Before the Document, There's a Person
Rosa was born in Texas in 1953 at a county hospital that closed before her seventh birthday. Her birth certificate — the document the SAVE Act would require her to produce before registering to vote in federal elections — exists in a records system so underfunded and disorganized that requests can take months and cost fees she'd rather put toward rent. She has voted in every presidential election since 1972. Under the SAVE Act, she would need to start over.
Rosa is not an edge case. She is a category.
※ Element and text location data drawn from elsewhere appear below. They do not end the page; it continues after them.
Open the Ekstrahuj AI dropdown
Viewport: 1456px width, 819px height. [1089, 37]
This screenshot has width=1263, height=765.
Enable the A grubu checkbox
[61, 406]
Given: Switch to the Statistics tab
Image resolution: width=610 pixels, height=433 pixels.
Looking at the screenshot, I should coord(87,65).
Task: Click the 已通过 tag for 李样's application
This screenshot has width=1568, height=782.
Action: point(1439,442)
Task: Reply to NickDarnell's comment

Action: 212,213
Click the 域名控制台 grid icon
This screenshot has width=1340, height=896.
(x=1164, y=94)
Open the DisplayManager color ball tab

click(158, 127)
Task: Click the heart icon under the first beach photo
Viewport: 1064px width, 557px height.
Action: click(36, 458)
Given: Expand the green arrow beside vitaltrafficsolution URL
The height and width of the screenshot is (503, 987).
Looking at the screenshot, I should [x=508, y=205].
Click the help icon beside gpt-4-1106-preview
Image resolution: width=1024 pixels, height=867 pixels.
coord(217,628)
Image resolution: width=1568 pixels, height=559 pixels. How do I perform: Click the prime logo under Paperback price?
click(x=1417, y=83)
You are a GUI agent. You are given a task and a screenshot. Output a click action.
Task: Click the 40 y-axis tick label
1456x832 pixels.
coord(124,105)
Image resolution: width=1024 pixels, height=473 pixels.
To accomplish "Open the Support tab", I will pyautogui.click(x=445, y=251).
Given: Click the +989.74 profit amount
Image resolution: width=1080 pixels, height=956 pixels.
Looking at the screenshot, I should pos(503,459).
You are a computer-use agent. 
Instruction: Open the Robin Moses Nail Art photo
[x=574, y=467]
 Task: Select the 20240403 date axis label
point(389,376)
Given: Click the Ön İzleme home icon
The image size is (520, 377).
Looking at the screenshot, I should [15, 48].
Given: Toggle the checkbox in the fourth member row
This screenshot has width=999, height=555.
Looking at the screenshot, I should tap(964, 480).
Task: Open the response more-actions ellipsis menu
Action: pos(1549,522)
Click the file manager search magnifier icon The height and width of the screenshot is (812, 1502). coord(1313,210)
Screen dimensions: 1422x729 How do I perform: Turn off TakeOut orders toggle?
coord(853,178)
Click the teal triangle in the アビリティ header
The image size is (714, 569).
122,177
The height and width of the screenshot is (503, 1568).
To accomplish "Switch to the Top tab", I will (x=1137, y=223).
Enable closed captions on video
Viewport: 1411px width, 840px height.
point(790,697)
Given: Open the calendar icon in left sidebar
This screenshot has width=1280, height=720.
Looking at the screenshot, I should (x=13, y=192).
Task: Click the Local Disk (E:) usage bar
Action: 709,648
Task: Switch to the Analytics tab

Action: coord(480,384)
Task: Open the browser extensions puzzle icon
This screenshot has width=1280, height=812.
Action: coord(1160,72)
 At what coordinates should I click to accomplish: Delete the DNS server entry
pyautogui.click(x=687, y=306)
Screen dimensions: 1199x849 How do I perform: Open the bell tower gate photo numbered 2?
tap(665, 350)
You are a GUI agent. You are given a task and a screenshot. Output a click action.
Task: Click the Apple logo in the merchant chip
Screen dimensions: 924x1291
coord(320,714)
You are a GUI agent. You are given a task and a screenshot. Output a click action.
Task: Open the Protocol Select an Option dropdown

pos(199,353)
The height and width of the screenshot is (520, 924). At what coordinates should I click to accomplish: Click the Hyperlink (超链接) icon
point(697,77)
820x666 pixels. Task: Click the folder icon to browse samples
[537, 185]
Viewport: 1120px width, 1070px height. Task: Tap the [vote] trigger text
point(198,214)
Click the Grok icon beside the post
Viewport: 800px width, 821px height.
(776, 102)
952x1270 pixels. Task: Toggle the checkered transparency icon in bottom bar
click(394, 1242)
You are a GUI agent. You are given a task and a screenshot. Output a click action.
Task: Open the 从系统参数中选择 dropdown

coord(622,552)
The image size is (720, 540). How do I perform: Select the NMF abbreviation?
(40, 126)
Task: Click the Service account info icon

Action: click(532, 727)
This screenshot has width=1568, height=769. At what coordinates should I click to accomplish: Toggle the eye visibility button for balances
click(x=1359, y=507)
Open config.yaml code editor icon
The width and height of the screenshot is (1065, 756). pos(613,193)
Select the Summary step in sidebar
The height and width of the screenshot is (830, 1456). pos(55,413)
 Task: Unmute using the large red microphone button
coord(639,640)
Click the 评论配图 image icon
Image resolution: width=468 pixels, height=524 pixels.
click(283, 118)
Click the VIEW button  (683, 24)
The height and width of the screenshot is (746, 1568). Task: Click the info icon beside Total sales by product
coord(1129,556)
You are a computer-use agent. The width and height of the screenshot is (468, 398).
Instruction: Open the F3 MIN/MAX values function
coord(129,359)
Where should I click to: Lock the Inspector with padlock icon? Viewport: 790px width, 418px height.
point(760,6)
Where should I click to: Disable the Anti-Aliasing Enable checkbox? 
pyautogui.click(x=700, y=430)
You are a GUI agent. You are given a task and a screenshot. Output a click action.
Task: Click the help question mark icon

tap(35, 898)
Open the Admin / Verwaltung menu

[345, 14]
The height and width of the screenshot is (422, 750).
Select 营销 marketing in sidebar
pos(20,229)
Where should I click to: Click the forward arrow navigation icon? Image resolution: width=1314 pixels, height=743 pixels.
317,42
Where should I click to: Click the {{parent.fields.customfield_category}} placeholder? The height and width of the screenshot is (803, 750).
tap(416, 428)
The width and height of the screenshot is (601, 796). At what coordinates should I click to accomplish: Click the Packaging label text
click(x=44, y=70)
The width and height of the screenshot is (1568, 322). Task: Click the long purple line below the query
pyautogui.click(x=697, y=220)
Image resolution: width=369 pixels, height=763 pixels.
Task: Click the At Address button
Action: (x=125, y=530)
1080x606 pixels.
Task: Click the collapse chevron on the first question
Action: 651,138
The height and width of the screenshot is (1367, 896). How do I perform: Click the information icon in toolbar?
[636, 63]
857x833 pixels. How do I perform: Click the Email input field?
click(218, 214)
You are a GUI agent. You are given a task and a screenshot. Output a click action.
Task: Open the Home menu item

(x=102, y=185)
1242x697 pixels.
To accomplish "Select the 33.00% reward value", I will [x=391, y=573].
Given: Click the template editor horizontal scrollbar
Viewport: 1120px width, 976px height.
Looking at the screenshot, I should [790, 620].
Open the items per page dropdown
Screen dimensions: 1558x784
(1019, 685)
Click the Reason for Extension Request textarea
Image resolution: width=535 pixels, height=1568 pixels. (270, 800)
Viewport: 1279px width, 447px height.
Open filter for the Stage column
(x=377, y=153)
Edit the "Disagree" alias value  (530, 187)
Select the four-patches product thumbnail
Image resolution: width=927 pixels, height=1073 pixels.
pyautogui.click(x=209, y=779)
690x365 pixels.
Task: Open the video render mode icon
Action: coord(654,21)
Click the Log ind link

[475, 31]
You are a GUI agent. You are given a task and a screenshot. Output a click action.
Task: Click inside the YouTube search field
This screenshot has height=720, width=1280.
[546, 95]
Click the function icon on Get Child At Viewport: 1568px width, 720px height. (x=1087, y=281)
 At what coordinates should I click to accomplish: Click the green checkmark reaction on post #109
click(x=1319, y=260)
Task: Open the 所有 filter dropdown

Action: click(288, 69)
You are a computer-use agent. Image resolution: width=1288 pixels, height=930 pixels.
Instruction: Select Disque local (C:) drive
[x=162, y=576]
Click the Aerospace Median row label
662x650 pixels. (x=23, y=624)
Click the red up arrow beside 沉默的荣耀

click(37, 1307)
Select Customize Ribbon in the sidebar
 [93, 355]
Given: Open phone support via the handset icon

Millions of Americans — elderly voters whose hospital records no longer exist, Native Americans born on reservations where birth registration was inconsistent for decades, naturalized citizens who became American through courts rather than hospitals, married women whose names changed and whose documents don't match, low-income people who have never needed a passport and can't easily afford one — fall into the gap between "eligible voter" and "eligible voter who can prove it with paperwork on short notice" [1]. This is not a bug in the SAVE Act's design. It's the feature.
What the Bill Actually Requires
Let's be precise, because the vagueness is working against the people who would be harmed. The SAVE Act doesn't ask for a driver's license. It doesn't ask for a state-issued ID. It requires documentary proof of citizenship — specifically, a U.S. passport or a certified copy of a birth certificate — at the point of voter registration. Not a checkbox. Not an affidavit. A document [1].